ACTION ITEM:
Only the lines from the one containing "Like 小溪水啊's comment" through the last line of the entries are wanted. Transcribe them exactly.

DATASET ENTRIES START

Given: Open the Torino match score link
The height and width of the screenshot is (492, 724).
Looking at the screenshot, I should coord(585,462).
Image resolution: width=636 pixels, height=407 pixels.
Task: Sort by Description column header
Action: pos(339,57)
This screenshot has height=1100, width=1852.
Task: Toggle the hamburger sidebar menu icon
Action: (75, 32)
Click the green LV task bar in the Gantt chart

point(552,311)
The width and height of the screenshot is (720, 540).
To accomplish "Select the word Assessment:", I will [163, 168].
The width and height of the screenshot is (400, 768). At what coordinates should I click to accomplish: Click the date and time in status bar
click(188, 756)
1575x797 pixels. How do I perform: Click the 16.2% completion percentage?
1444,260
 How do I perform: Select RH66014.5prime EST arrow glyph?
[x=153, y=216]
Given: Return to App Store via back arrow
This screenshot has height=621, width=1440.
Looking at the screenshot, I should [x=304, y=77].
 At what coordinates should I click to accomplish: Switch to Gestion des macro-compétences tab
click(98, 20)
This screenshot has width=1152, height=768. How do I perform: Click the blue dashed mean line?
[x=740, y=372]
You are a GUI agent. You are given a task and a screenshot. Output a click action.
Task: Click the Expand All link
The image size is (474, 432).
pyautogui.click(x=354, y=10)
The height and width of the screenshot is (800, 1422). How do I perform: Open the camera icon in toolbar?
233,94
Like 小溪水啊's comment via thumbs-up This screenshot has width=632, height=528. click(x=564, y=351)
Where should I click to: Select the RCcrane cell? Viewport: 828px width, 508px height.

DATASET ENTRIES END

RESULT OF THIS TASK:
Like 小溪水啊's comment via thumbs-up This screenshot has width=632, height=528. click(x=564, y=351)
Where should I click to: Select the RCcrane cell? Viewport: 828px width, 508px height.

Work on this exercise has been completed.